Let’s analyse select excerpts from Dana’s blog, a total f*cking nightmare of syntax, punctuation and grammar, to determine said suitability. Let’s just say that she is certainly her husband’s wife.
“I have been a writer from earliest memory. I would sit in my apple green playroom, folding paper, creating makeshift books in which to pour my thoughts. Word upon word, layered with illustrations, created unending volumes all my OWN.”
So, to put tense issues aside for a moment, she doodled. We all did that.
“I was humbled in a physical way: I literally sunk to my knees in tears, so honoured by your faith, or more truly, overwhelmed by your belief.”
See? Crazier than a sh*thouse rat. But this is promising; this could very well be one of those dorky promos every babyface cuts after they win a title.
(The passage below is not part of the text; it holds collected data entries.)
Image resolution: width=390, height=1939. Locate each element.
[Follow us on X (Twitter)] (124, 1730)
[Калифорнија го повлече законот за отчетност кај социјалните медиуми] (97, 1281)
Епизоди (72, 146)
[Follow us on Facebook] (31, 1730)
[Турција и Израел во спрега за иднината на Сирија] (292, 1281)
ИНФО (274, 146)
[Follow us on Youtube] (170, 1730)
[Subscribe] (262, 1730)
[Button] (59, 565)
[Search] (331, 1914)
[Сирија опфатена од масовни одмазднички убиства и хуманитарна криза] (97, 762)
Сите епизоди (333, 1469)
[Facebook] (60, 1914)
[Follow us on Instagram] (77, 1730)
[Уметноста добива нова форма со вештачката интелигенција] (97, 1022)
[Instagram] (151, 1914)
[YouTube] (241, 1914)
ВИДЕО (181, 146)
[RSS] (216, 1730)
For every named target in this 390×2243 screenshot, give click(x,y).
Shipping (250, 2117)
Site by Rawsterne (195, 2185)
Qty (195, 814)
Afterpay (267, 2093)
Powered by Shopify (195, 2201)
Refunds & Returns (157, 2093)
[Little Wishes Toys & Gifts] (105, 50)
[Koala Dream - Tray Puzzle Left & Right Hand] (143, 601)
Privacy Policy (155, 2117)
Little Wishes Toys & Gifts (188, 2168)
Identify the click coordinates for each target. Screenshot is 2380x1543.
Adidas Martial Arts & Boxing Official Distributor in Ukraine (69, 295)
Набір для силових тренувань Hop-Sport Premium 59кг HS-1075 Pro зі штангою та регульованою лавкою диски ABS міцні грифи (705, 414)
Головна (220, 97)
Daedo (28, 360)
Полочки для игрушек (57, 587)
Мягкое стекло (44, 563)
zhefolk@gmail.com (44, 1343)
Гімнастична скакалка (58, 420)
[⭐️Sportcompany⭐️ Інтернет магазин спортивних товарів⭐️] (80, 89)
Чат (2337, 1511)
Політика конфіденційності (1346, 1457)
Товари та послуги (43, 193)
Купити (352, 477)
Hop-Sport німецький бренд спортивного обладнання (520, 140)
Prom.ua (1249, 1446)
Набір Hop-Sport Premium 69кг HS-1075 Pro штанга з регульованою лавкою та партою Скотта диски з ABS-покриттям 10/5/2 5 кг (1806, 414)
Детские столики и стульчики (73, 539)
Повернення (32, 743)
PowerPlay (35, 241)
“Some exciting opportunities are before me now. They make me laugh and cry with excitement…stand to full height with purpose. Will there be those who try to shake my confidence, sure?”
Who wrote this, Charlie Kelly?!
“Will there by unexpected naysayers questioning my chops, d*mn straight there will be! I’ll not permit another’s lack of support fill me with weakness or doubt. My track record of taking things on and slaying them to pretty pink ribbon is pretty gold glitter standard.”
Right, so she grasps rudimentary wordplay, and this, sadly, is the only qualification required.
Realistically, she could probably help script Nikki Cross—but beyond that, unless WWE is looking for a meaningless void of words to pad out three hours of TV a night, she’s best served doing something else.